Вся звездчатая деревня говорит об этом событии еще несколько дней, а группа подростков, сплоченных общей игрой, обследует пещеру Якова – по большому секрету, какие обожают дети в этом возрасте.
В комнату, где лежит Ента, входит Хая. Склоняется над старухой, внимательно смотрит, не трепещут ли веки, не пульсирует ли в такт слабенькому сердцу какая-нибудь жилка на запавших висках. Обхватывает ладонями маленькую высохшую головку.
– Ента? – тихо спрашивает Хая. – Ты жива?
Что ей ответить? Правильно ли поставлен вопрос? Лучше бы Хая спросила так: ты видишь, ты чувствуешь? Как это получается, что ты двигаешься стремительно, словно мысль по волнующимся складкам времени? Хая должна знать, как спрашивать. Не пытаясь ответить, Ента возвращается туда, где была мгновение назад… ну, может, не совсем, примерно – в чуть более позднее время; впрочем, это не столь существенно.
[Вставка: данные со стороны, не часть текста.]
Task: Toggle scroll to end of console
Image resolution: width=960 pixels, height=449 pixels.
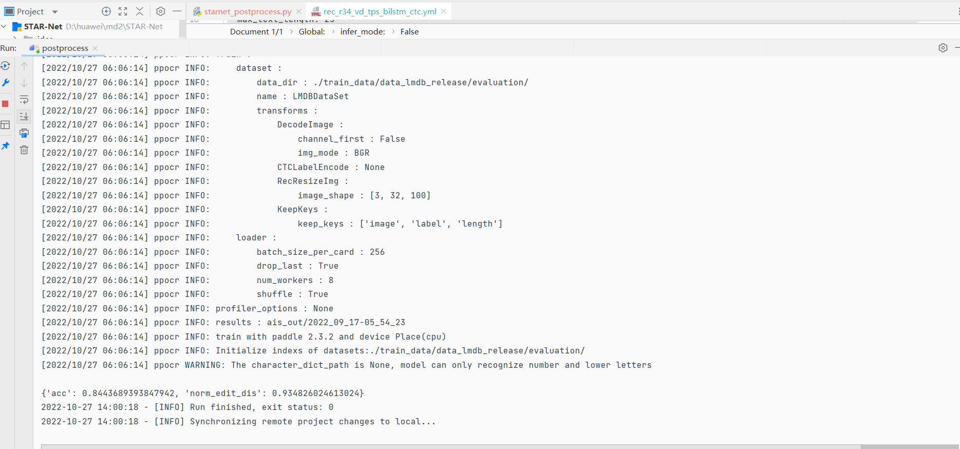Action: pos(24,117)
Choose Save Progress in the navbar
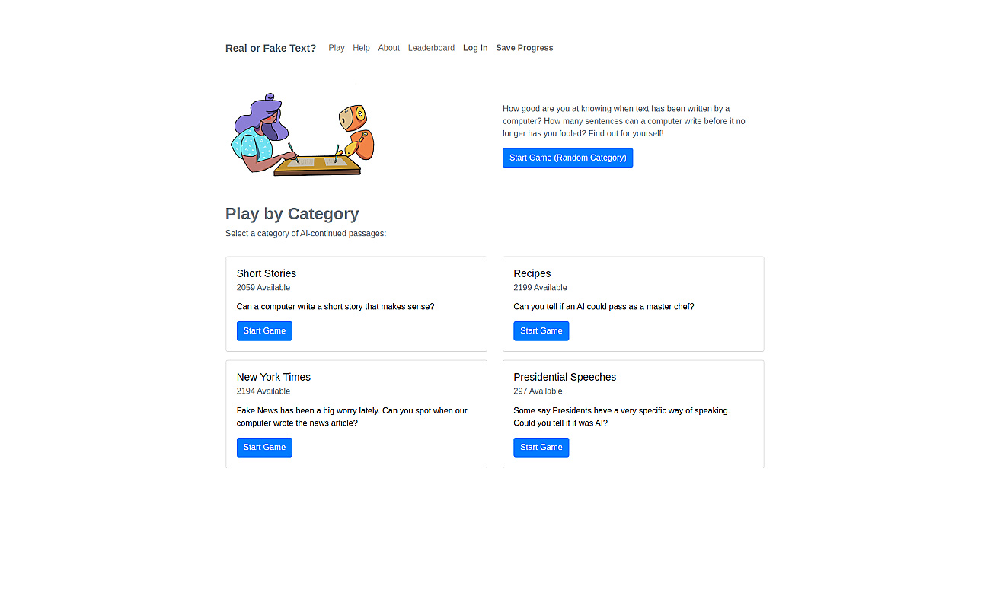Image resolution: width=990 pixels, height=600 pixels. coord(525,48)
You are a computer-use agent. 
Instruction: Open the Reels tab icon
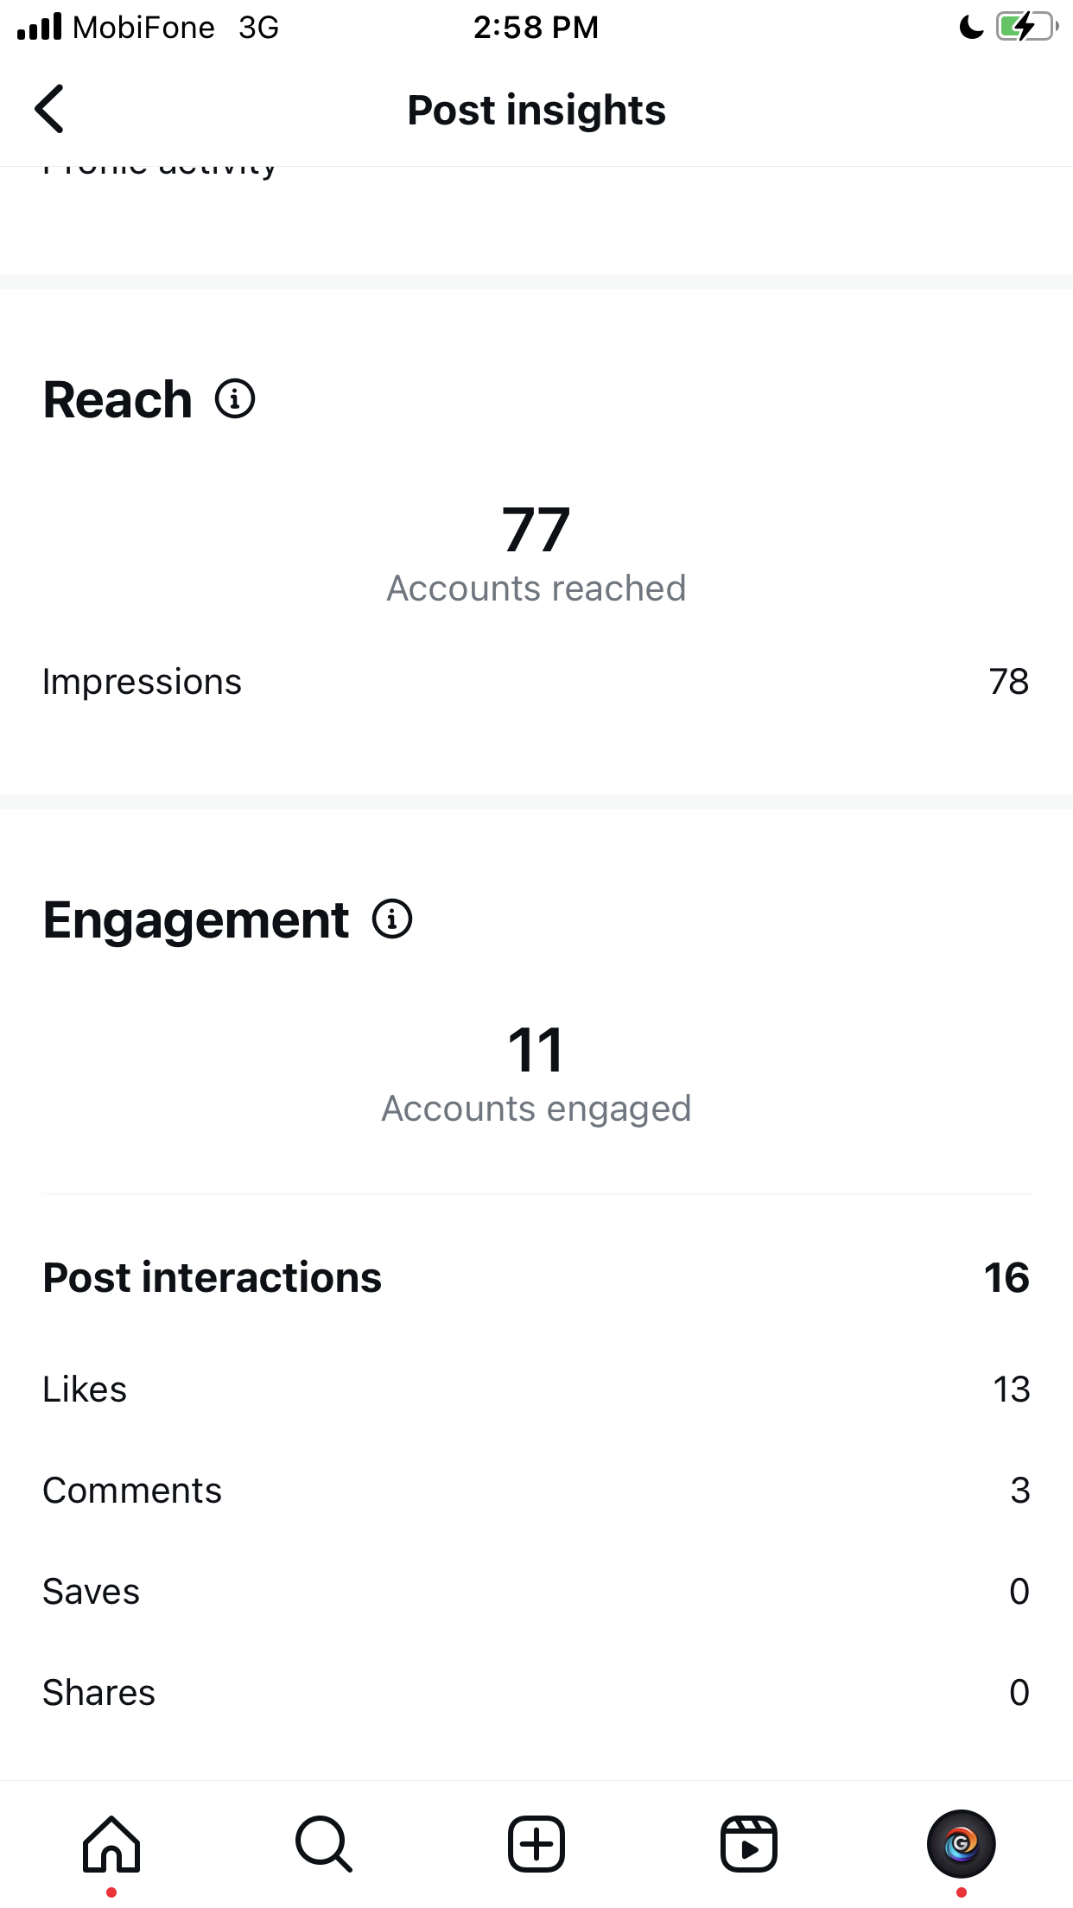click(x=749, y=1844)
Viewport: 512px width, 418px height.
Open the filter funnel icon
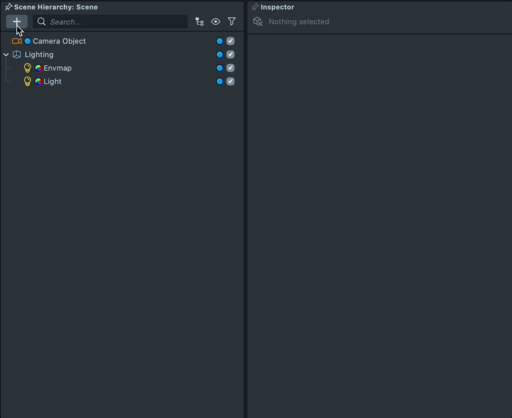click(x=232, y=22)
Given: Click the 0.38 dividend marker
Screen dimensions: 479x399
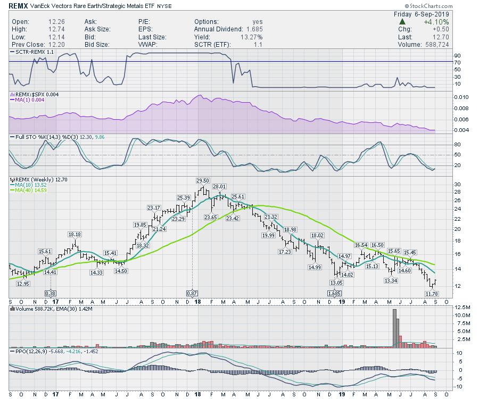Looking at the screenshot, I should (x=51, y=293).
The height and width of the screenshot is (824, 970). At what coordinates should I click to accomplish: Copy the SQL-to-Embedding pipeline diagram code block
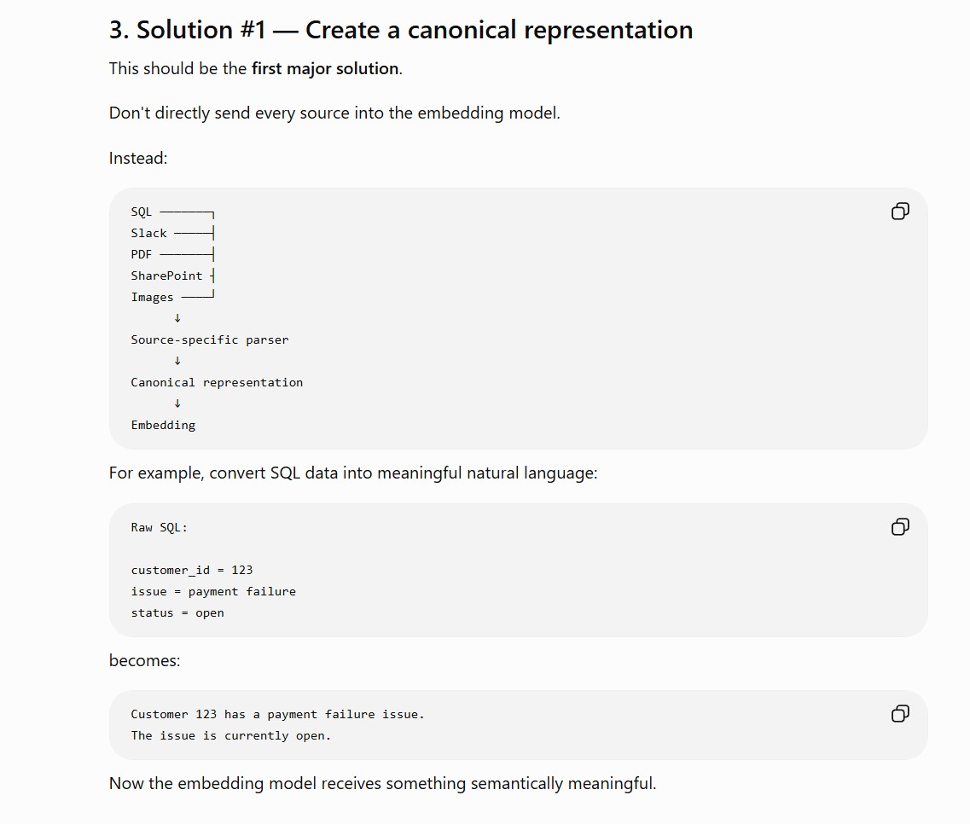point(900,212)
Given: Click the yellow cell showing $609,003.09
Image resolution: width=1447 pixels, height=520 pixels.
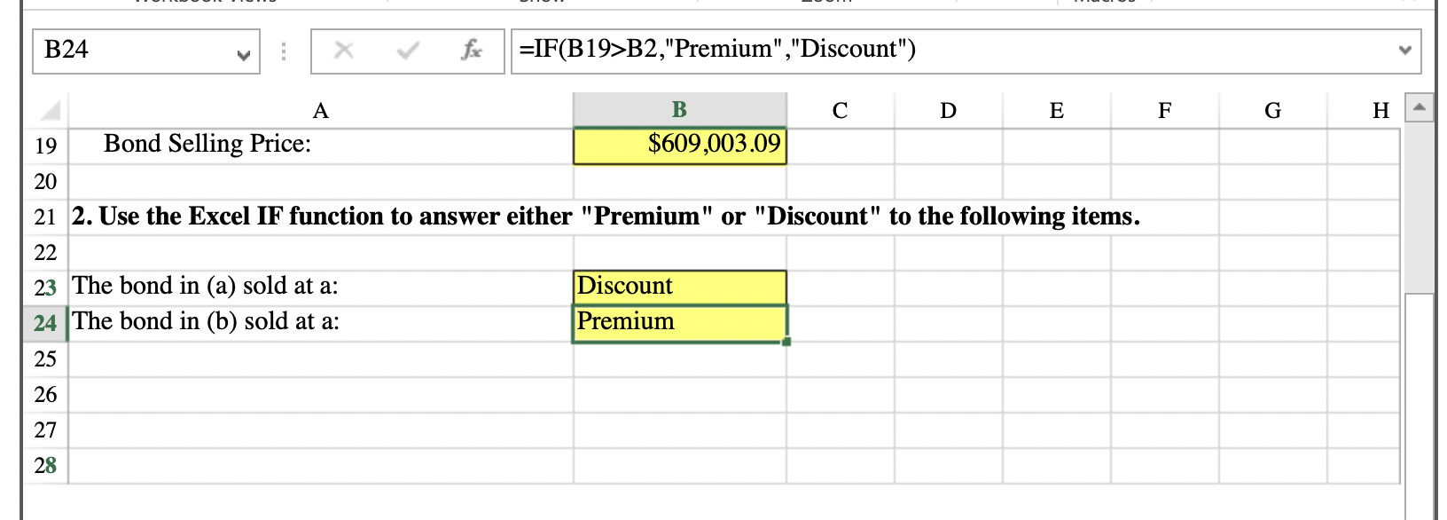Looking at the screenshot, I should pyautogui.click(x=679, y=146).
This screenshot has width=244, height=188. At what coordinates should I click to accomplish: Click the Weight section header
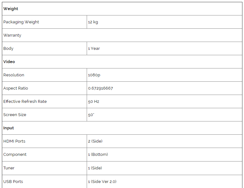(x=11, y=9)
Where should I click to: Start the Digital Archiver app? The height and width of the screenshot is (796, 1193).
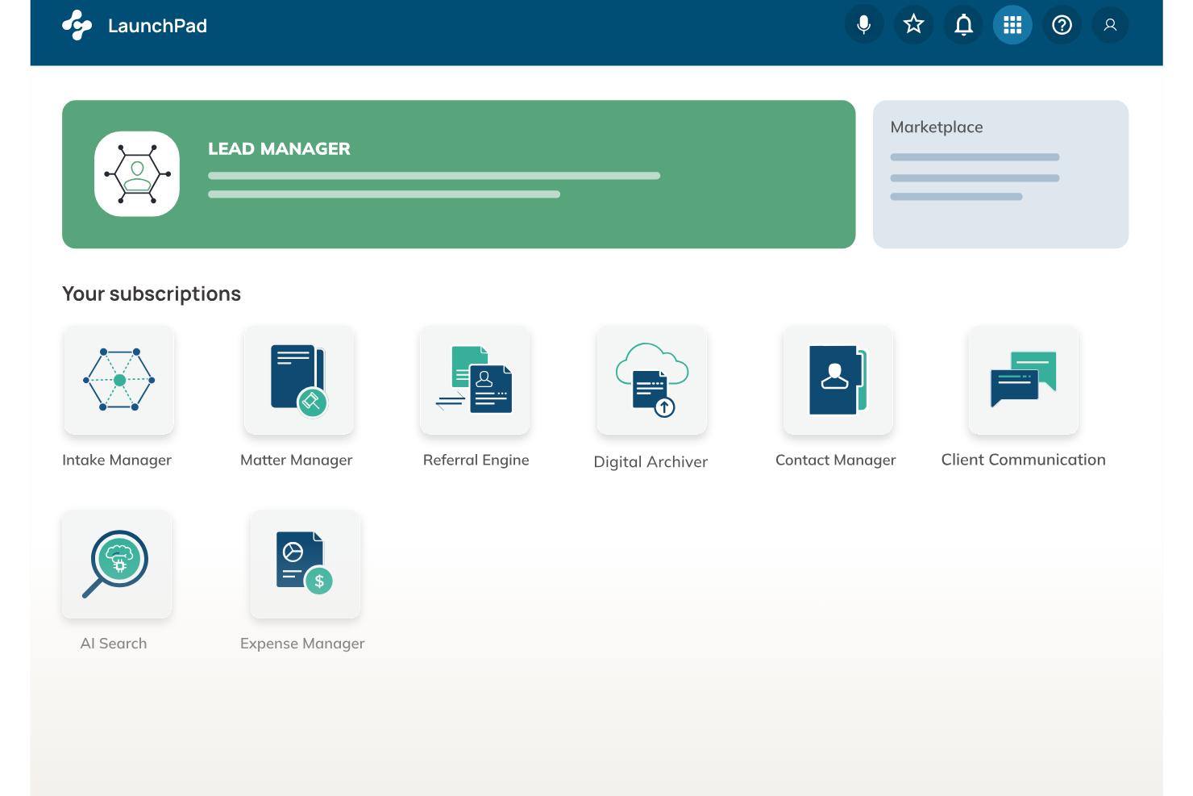[x=651, y=381]
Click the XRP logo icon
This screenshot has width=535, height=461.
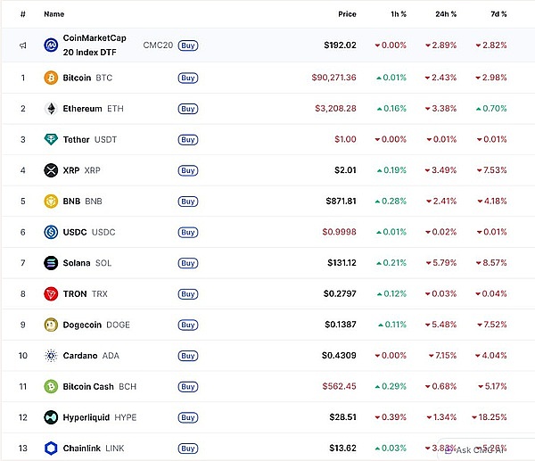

Иегуда Лейб Бухбиндер, ее сын, отец маленького Якова, импульсивен и непредсказуем. Ему всегда кажется, что кто-то его преследует за ересь. Он не любит людей. «Неужели нельзя жить, думая свое и делая свое?» – размышляет Ента. Именно к этому их приучали: вести мирное двойное существование, следуя по стопам Мессии. Нужно просто научиться быть абсолютно безмолвным, отводить глаза, жить скрытно. Разве это так сложно, Иегуда? Не проявлять своих чувств и не открывать своих мыслей. Пропащие обитатели этого мира все равно ничего не поймут, любая истина столь же далека от них, как Африка. Они подчиняются законам, которые мы должны отвергнуть.
Бухбиндер – обыкновенный скандалист, он со всеми не в ладах. И сын в него пошел, точно такой же, как отец, оттого они так друг друга раздражают. Теперь взгляд Енты блуждает где-то высоко, под влажными брюхами облаков, и женщина без труда отыскивает сына, уснувшего над книгой. Масляная лампа гаснет. Черная борода накрывает буквы, на тощих, впалых щеках тень свила маленькие гнезда, веки трепещут: Иегуде снится сон.
Взгляд Енты колеблется – стоит ли входить в этот сон? Как это получается, что она всё видит одновременно, времена спутаны, да еще и мысли… она видит мысли. Ента облетает вокруг головы сына; по деревянному столу ползут муравьи, один за другим, идеальным строем. Проснувшись, Иегуда одним случайным движением сметает их на пол.